December 11, 2013
By Antone Clark
Hispanic students in Utah schools showed big gains on a national eighth-grade reading exam, leaving some state officials unable to explain why.
Scores for eighth-grade Hispanic students increased from 247 to 256 on the National Assessment of Educational Process (NAEP) tests from early 2013, closing the gap with white students in the process. Overall Utah scores for the eighth-grade reading exam rose from 267 to 270.
Dr. Martell Menlove, superintendent of Utah public schools, could not pinpoint a single reason to explain the bump when discussing the issue earlier this week with state lawmakers.
"I can't point to anything particular but we're thrilled the gap is closing," Menlove said.
He speculated efforts in some districts to help teachers better work with diverse students could be one of the factors. He also said there has been a concerted effort to make sure a larger number of teachers are trained in English as a Second Language (ESL).
The state educator cautioned about reading too much of a trend in the test results, since the sampling was so small. He said test results were taken from only 106 schools. He said samplings for Utah-based exams are far more comprehensive.
Lawmakers on a state education task force were still impressed.
Sen. Howard Stephenson, R-Draper, said the scores show a good direction. He pointed out that each ESL student is given 45 minutes to an hour of individual English instruction on a regular basis, which may help explain some of the gains.
Menlove noted most of the ESL emphasis is happening at the lower grades in Utah schools.
"There's no question that program has an impact on the progress of our English language learners," he said.
Stephenson also thinks targeted professional development among Beehive State schools is a reason for the raised test scores for both Hispanics and white students.
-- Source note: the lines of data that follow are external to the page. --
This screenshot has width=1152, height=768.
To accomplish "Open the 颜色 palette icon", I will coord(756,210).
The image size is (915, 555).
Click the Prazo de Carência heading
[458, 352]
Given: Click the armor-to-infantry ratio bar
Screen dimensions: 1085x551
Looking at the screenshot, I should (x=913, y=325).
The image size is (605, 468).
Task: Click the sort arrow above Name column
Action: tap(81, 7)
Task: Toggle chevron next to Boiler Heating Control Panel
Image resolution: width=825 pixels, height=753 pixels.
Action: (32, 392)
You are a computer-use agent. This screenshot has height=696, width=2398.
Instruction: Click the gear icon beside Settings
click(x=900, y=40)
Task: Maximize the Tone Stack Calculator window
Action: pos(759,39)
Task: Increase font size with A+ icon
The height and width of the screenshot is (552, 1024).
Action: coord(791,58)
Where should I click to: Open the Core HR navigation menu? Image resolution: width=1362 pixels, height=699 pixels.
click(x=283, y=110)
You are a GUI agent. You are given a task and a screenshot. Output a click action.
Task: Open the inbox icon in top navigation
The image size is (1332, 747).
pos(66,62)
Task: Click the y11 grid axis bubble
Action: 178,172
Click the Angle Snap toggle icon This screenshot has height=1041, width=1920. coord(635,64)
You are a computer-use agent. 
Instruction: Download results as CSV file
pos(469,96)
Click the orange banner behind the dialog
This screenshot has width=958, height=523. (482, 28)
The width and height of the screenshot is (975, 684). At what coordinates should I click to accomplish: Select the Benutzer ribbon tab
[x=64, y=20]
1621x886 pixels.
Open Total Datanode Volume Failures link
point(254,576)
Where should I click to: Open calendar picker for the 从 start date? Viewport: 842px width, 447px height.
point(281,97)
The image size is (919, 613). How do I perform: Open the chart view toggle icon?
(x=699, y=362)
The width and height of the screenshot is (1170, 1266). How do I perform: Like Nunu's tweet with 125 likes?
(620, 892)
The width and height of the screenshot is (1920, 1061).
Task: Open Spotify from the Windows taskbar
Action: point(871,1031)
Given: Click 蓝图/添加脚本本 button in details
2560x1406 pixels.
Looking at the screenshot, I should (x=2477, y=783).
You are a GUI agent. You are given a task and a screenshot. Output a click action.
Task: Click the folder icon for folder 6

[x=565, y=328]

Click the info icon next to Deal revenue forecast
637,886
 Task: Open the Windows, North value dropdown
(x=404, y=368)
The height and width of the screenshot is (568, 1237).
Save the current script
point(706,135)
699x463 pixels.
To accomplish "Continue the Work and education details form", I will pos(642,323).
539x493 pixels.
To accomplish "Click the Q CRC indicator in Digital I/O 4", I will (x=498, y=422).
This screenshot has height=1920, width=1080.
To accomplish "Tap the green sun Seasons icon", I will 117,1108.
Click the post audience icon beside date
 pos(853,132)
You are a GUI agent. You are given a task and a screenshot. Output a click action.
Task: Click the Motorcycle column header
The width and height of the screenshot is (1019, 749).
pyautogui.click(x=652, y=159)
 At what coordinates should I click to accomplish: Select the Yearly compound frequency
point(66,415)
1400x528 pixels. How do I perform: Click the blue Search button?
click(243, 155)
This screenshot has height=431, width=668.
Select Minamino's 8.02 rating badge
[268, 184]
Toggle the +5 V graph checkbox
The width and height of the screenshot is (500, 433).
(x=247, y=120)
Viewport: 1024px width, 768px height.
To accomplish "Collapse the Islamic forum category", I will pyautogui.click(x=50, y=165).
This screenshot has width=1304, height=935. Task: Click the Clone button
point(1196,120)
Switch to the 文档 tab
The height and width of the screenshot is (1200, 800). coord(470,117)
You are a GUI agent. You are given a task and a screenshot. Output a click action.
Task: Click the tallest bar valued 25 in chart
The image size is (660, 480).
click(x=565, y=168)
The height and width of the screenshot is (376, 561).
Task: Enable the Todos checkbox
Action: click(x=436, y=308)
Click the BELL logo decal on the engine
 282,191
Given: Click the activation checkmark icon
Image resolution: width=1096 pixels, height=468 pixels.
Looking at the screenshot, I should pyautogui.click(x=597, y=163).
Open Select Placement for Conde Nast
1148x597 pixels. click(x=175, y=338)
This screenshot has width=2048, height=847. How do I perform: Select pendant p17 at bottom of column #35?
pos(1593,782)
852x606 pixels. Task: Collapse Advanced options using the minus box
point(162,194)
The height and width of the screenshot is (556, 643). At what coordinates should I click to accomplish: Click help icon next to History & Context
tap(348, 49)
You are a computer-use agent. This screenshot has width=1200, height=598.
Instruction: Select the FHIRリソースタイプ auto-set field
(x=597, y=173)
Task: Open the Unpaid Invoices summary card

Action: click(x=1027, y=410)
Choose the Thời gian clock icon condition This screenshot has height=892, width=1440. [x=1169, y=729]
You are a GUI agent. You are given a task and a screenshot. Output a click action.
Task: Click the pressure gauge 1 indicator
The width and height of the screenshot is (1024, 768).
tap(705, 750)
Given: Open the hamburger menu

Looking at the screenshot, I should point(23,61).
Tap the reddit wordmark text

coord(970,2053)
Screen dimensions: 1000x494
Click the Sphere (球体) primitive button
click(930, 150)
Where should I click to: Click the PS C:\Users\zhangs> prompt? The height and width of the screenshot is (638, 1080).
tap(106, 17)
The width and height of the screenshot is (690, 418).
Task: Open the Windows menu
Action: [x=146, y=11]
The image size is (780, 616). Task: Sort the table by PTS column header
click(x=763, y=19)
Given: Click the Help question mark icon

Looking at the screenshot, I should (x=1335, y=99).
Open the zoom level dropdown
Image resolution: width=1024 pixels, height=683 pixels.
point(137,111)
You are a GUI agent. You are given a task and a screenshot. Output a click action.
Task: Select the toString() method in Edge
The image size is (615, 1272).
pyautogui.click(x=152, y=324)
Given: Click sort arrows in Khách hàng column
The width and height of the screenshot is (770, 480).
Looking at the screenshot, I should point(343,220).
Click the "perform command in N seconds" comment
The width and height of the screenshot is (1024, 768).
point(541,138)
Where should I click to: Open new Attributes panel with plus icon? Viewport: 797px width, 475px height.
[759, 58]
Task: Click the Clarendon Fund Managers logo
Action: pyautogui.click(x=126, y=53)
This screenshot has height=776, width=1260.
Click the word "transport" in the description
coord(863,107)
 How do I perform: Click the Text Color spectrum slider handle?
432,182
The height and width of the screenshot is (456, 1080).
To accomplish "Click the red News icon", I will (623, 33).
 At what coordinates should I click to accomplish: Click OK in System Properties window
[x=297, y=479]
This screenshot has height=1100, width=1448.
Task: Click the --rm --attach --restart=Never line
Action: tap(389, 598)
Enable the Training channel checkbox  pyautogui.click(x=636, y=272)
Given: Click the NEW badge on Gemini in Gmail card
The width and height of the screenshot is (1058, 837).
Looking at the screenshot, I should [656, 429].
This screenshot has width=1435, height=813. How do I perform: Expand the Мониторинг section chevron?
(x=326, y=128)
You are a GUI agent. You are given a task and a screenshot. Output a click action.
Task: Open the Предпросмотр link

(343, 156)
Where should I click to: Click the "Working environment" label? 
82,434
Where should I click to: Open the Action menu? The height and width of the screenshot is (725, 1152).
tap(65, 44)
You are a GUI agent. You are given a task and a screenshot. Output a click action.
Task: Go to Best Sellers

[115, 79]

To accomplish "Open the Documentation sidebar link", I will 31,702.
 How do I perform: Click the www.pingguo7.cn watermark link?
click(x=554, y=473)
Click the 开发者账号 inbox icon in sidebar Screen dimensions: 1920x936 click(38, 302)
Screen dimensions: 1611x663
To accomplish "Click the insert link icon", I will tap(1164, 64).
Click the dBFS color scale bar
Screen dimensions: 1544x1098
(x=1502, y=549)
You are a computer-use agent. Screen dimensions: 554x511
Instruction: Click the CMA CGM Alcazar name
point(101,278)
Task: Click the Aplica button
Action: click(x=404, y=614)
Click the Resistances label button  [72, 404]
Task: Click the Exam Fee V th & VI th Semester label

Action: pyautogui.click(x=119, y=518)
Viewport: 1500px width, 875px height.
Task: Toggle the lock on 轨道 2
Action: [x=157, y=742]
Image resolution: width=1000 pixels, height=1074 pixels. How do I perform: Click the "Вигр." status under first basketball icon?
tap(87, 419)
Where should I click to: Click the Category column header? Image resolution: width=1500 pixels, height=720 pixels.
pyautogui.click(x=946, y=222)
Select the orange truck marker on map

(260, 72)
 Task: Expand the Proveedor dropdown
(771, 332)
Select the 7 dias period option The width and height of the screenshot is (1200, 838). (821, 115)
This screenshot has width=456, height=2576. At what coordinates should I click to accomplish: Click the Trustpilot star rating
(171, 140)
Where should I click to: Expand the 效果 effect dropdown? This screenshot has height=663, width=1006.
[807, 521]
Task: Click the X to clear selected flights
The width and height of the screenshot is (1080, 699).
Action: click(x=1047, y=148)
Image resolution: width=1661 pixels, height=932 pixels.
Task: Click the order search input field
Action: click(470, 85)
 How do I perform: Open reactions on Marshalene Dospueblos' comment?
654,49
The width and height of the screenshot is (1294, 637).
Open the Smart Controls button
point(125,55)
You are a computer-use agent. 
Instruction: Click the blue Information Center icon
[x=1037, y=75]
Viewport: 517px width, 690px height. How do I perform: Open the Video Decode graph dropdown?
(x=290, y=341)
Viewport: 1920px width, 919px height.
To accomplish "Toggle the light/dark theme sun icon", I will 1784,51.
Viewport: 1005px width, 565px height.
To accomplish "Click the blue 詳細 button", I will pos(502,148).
A one-page report on the test scores prepared by the Utah State Office of Education pointed to professional development, ESL endorsements for educators and Utah Core Standards, as reasons for the raised test scores.
While reading test scores are up for Hispanic eighth graders, NAEP test scores for fourth graders are not showing the same gains, Menlove told lawmakers.
The NAEP is a test administered to assess how national standards determined by the federal government are being addressed in the classroom.